Task input below:
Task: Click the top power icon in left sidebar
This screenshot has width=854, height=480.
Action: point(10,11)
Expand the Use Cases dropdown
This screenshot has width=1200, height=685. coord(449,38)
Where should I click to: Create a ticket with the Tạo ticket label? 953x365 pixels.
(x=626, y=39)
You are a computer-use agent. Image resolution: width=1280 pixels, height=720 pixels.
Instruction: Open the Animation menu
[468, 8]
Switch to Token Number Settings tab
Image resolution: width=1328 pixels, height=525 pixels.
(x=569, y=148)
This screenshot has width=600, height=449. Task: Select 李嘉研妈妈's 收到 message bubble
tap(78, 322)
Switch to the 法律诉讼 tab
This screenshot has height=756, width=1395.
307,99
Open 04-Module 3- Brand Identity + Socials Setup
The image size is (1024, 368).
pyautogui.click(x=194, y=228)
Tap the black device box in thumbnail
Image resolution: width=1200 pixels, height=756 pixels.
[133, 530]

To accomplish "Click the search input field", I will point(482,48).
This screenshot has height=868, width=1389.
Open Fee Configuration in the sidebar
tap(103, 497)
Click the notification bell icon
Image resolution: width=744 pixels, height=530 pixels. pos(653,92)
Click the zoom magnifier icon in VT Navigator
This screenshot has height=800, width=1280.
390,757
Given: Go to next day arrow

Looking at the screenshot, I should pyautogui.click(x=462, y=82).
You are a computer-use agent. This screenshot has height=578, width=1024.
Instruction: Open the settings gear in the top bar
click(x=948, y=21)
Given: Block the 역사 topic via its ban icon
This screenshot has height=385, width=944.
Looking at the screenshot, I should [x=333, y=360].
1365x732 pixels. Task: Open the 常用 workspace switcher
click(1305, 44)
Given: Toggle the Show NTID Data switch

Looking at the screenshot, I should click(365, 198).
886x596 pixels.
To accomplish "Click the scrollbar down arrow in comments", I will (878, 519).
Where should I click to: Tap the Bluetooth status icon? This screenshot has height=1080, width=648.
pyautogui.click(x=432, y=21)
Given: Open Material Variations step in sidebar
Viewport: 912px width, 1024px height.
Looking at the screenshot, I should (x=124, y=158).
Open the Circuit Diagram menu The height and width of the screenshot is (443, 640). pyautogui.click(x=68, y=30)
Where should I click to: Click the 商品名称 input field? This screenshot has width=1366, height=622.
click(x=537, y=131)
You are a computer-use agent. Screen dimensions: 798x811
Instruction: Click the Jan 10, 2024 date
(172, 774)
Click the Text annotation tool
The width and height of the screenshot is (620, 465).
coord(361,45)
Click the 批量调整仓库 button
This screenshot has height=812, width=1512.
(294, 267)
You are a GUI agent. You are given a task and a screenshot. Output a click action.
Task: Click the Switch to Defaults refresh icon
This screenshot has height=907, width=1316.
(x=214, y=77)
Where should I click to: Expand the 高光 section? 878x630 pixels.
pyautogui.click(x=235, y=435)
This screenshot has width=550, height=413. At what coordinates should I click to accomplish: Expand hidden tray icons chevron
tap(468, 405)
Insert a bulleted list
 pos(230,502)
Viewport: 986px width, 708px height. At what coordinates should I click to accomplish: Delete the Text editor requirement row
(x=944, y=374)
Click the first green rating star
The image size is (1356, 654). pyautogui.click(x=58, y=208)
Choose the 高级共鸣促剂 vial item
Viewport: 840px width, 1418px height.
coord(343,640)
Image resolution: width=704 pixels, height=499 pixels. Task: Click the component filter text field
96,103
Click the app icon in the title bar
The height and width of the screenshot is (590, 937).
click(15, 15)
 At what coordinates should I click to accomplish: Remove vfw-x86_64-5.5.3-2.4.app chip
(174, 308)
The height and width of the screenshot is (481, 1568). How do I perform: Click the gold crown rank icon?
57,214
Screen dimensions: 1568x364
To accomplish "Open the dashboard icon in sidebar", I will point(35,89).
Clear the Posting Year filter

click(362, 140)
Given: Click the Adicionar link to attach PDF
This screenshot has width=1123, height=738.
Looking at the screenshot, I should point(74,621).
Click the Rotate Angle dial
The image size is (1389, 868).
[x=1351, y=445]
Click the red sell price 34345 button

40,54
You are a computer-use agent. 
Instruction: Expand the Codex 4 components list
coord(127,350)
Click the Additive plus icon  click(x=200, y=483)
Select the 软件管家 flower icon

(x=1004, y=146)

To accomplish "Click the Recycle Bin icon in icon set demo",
End of Task input.
Output, exactly and with no other text, the line that contains "Instruction: Expand the" and all lines from there to the end of the records.

**Written answer**
Instruction: Expand the Codex 4 components list
coord(127,350)
Click the Additive plus icon  click(x=200, y=483)
Select the 软件管家 flower icon

(x=1004, y=146)

To accomplish "Click the Recycle Bin icon in icon set demo",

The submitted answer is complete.